(WHAT IS NEEDED)
Which lines mention "Open"? Show each one from the listing.

(TASK DATA)
•••••
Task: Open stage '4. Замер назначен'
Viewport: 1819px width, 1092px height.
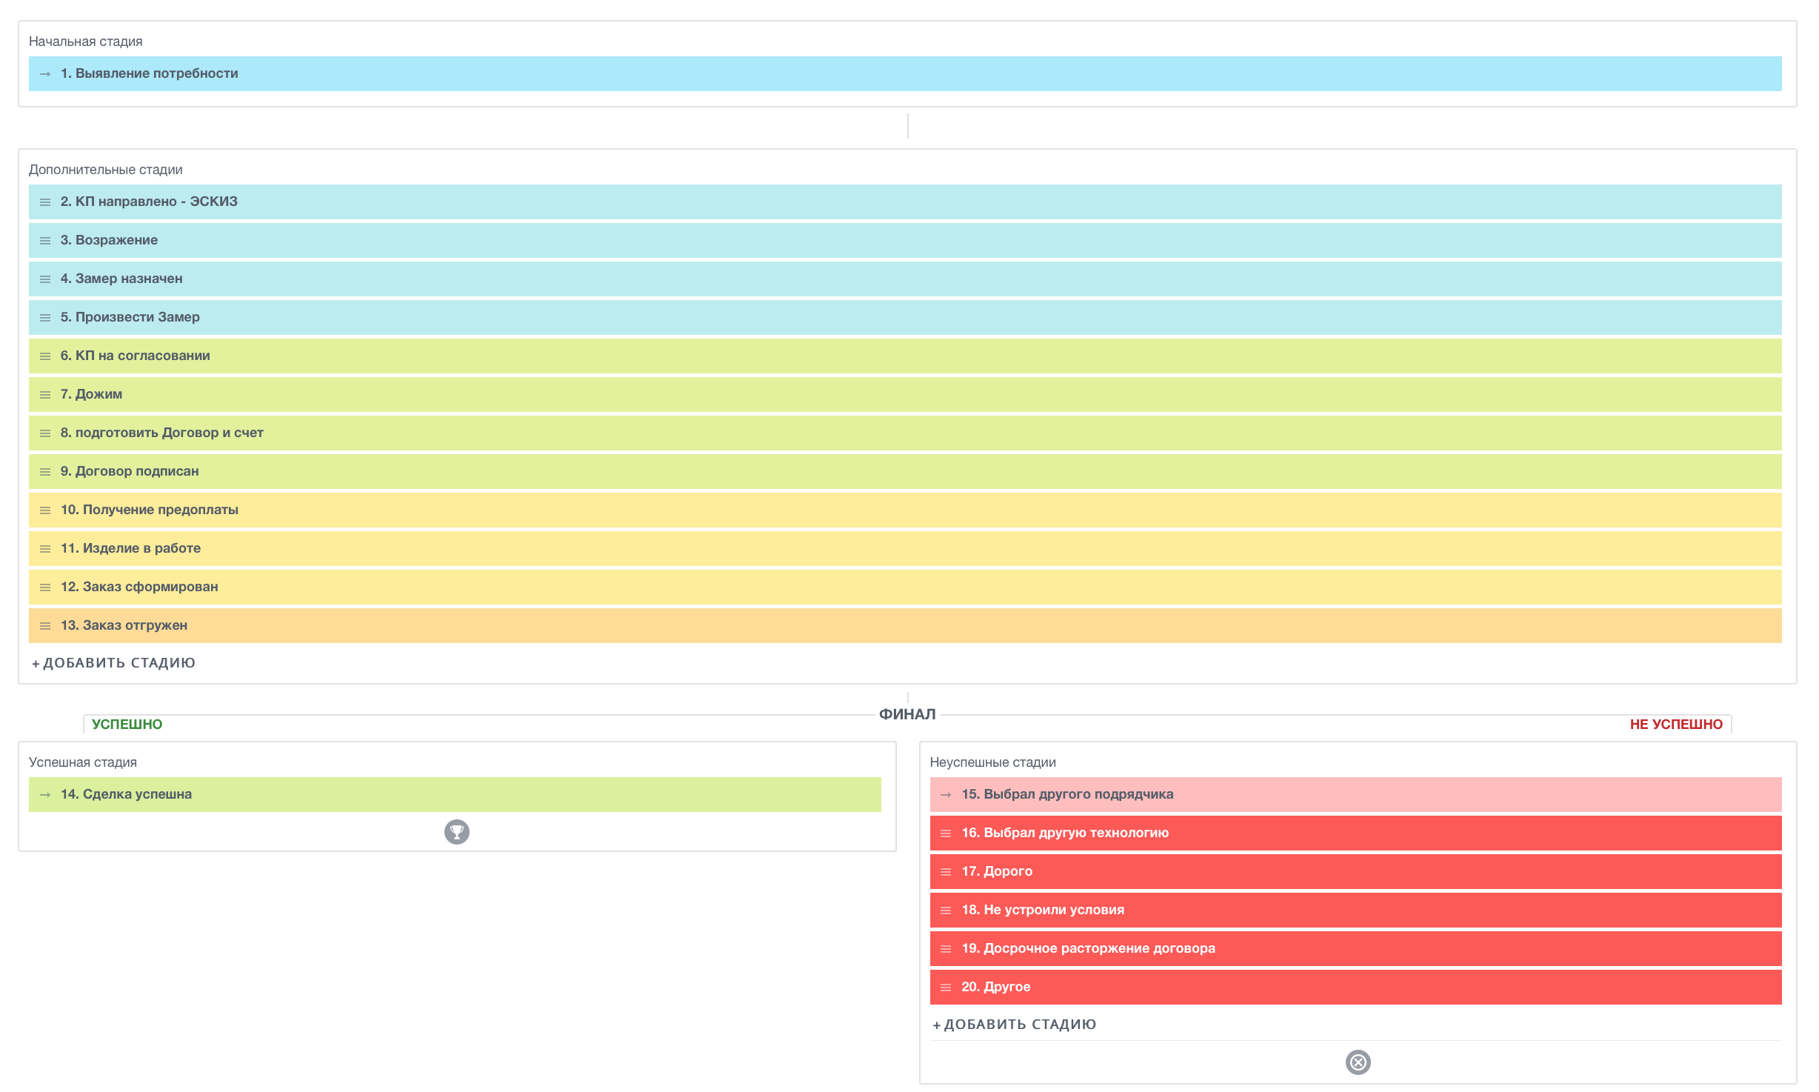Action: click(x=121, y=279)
•••••
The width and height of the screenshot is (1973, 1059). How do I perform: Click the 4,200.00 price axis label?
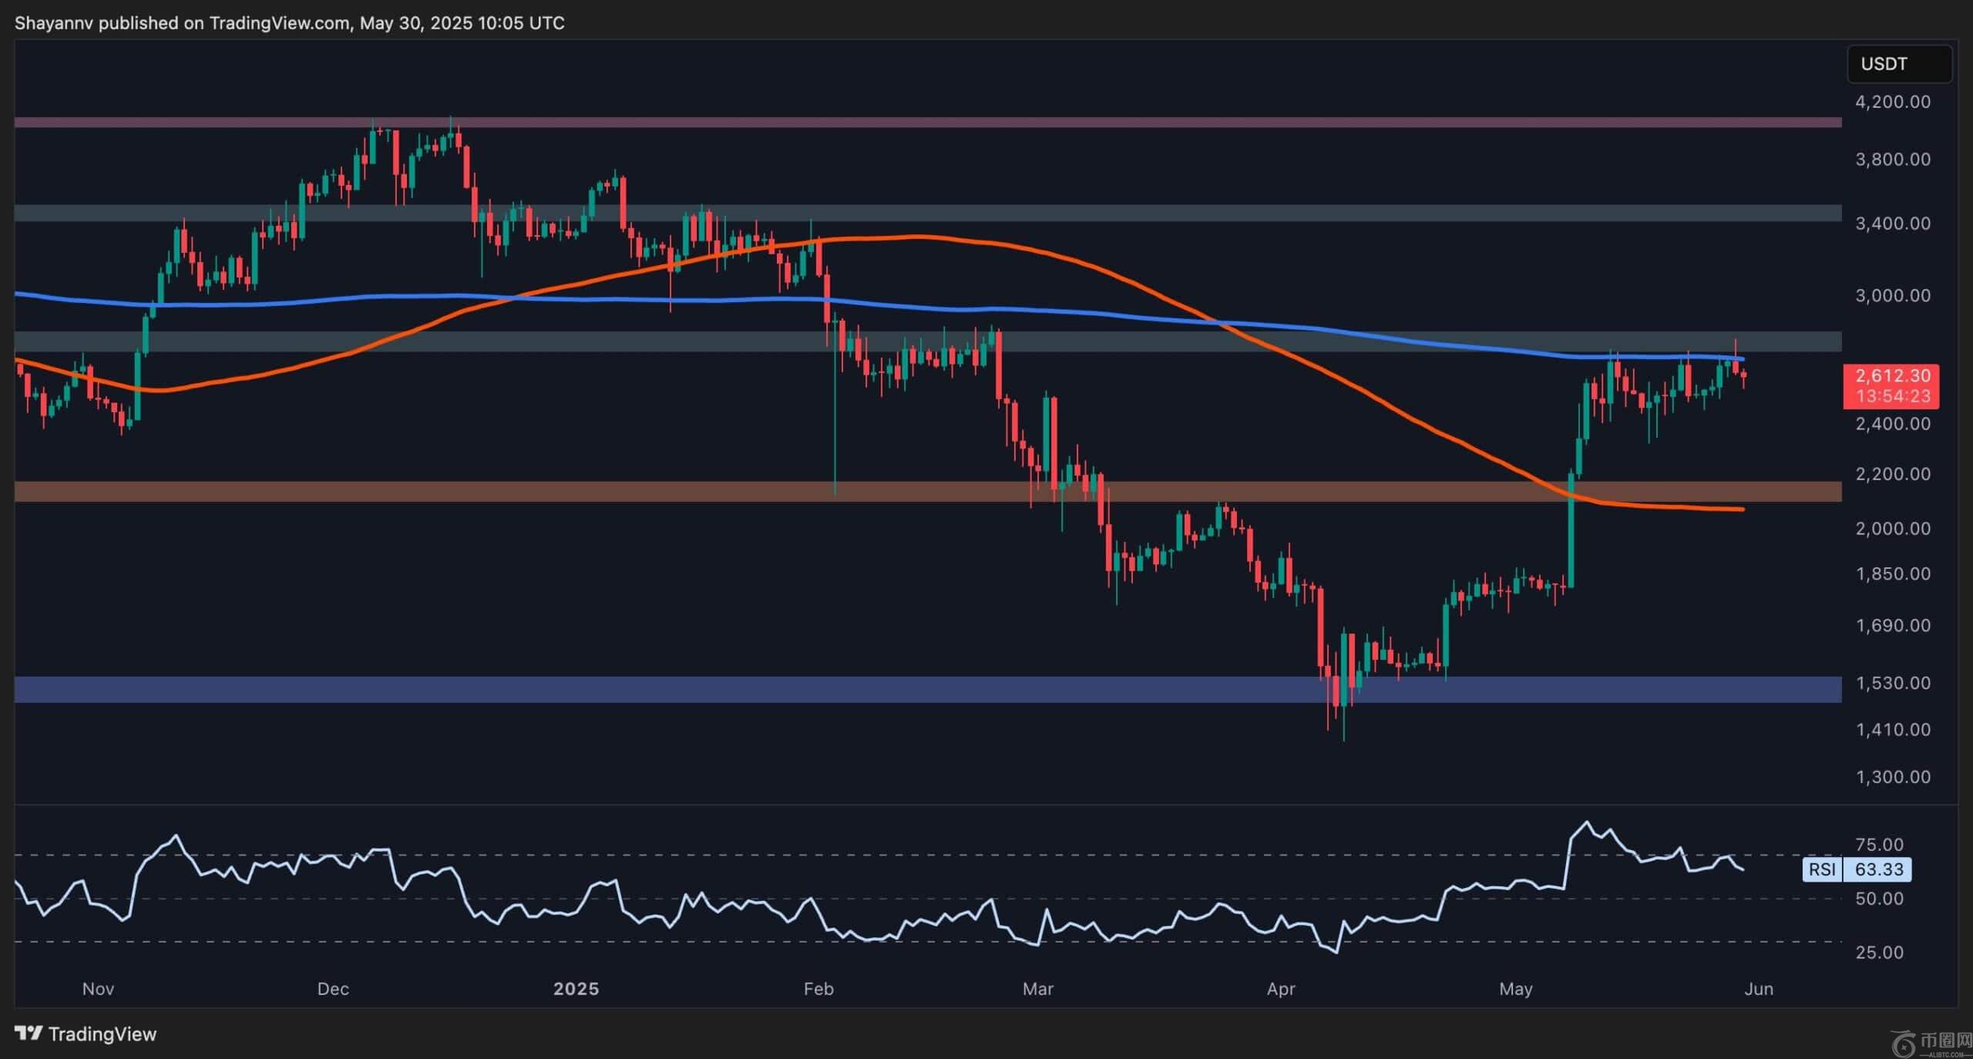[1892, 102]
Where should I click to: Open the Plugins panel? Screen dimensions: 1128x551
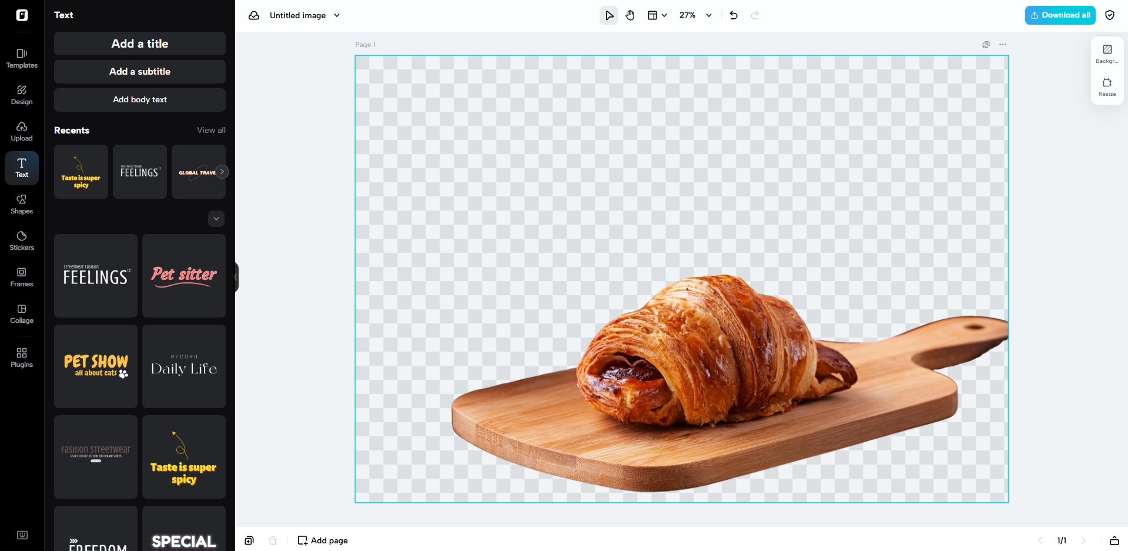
•••••
(TASK SOLUTION)
Task: Open stage '4. Замер назначен'
Where should I click to: Open the Plugins panel? Screen dimensions: 1128x551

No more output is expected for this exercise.